The only possibility for the situation to happen would be if SyncTypeCreate_r() for pthread_cond_init() could return
error status but leave condvar actually allocated (or partially allocated).
OK, I checked the kernel. I, actually, have never peeked into the kernel code and do not know it, but on first glance
everything looks fine for condvar allocation. Just in nano_sync.c in line 47
// Allocate a sync entry.
if((syp = object_alloc(prp, &sync_souls)) == NULL) {
kererr(act, EAGAIN);
return(NULL);
}
// Map the virtual address of the users sync to a physical addr.
// (flags & PTHREAD_PROCESSSHARED_MASK) may be useful to memmgr
// Note that we tell vaddr_to_memobj to mark this page as containing a
// sync object.
if((obp = memmgr.vaddr_to_memobj(prp, sync, &addr, 1)) == (OBJECT *)-1) {
<------------------------------------ HERE
kererr(act, EINVAL);
return NULL;
}
// Add the entry to the sync vector.
if(synchash_add(obp, addr, syp) == -1) {
object_free(prp, &sync_souls, syp);
kererr(act, EBUSY);
return(NULL);
}
would not it be good to call object_free() just like it is done in next conditional statement? Anyway, even if there is
a memory leak it happens before binding object to physical address and I doubt it could result in EBUSY from subsequent
calls. So the question "How could sleepon get into the state when it has lost a condvar for a released block?" remains
open.
Also, while examining thread pool code I've found one more cosmetic issue.
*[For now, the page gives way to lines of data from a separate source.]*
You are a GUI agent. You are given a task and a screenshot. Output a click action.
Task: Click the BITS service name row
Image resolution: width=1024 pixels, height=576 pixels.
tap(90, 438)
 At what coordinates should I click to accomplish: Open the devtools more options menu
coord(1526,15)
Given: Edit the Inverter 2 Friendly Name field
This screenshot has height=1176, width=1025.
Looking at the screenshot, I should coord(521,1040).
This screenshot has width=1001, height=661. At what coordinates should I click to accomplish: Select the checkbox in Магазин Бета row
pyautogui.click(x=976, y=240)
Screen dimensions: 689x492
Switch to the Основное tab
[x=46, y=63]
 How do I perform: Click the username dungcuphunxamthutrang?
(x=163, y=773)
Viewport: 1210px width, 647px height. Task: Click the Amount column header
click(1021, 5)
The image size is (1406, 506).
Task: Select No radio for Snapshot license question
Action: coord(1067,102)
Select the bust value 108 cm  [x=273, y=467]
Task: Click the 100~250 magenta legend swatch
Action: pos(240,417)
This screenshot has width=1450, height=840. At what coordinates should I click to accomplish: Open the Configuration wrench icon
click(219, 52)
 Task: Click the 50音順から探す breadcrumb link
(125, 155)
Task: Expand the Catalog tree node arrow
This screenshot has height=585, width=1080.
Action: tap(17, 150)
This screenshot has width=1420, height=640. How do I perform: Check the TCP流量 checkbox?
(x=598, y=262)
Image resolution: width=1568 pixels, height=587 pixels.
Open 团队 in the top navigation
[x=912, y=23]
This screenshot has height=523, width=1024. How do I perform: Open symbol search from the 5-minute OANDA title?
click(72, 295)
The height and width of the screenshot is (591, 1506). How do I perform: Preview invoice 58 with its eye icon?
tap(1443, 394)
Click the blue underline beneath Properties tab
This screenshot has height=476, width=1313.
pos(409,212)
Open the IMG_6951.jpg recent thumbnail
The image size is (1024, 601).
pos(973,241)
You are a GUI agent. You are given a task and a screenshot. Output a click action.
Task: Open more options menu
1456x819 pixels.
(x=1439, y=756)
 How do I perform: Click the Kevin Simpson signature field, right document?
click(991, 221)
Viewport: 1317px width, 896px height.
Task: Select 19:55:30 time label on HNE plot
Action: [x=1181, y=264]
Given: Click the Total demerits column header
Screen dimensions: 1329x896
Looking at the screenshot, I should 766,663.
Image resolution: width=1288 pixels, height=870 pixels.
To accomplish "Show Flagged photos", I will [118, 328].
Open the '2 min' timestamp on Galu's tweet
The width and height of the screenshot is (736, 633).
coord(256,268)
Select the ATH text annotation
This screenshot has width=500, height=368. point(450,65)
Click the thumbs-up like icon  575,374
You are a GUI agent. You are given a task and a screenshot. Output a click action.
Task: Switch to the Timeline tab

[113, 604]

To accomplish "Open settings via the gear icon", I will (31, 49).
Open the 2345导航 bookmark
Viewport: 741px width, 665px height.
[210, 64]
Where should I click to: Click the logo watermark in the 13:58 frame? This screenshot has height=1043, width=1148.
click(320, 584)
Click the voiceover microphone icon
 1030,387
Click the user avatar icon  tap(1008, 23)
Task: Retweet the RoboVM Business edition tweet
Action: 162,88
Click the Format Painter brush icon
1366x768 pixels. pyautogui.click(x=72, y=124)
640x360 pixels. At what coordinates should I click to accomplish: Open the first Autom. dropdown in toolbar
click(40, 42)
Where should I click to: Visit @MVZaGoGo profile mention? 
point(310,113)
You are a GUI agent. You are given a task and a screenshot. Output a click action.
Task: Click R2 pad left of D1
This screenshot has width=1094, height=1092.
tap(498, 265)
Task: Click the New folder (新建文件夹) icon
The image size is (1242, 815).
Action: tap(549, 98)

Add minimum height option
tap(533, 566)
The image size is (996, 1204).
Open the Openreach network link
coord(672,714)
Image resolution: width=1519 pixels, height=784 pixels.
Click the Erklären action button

In thread_pool_destroy()...
/* destroy pool cond */
pthread_mutex_destroy(&(props->pool_cond));
/* destroy pool mutex */
pthread_mutex_destroy(&(props->inline_lock));
It's great that invocations of both pthread_cond_destroy() and pthread_mutex_destroy() result in the same kernel call,
but still, it would be better to call pthread_cond_destroy() for props->pool_cond as it is a condvar, not a mutex.
|
|
|
Colin Burgess(deleted)
04/17/2009 1:41 PM
post27396
|
If could be that someone forgot to release a synchronisation object. r161301 was such a case - a mutex was not being
destroyed before
the memory it was in was free()d.
Thanks for the pthread_mutex_destroy issue - you're right that it doesn't cause a problem but it's just a "happens
to work" thing, and we'll fix it.
I actually suggested to the libmalloc folks that they add sync object tracking to libmalloc so that when you
do a free it will warn if it contains a 'live' sync object, I'm not sure if they have actioned that yet.
Cheers,
Colin
Oleh Derevenko wrote:
> Hi All,
>
> Let me start telling my story...
> So, today my process has hung on exit. I have attached to it with gdb and found that the thread is infinitely looping
in thread_pool_destroy(). It's 6.3.2, so there is older thread pool implementation (prior to commit #167031) with
sleepons. The thread is looping here
>
> /*
> Wait for everyone to die. We should probably not use the
> default sleepon here, but it is such a low runner case.
> */
> pthread_sleepon_lock();
> while(pool->created > 0) {
> pthread_sleepon_wait(pool);
> }
> pthread_sleepon_unlock();
>
> it repeatedly calls _sleepon_wait(), that one allocates _sleepon_entry from heap, tries to initialize a new condvar
for it, pthread_cond_init fails with EBUSY, then it releases memory block back to heap exits pthread_sleepon_wait() and
loops again ad infinitum. All the other pool threads are blocked because the looping thread holds sleepon mutex.
>
> So, the code is now gone and new implementation does not use sleepons. But how could _sleepon_entry be released
without having its condvar destroyed? I checked sleepon.c implementation but could not find any possibilities for that.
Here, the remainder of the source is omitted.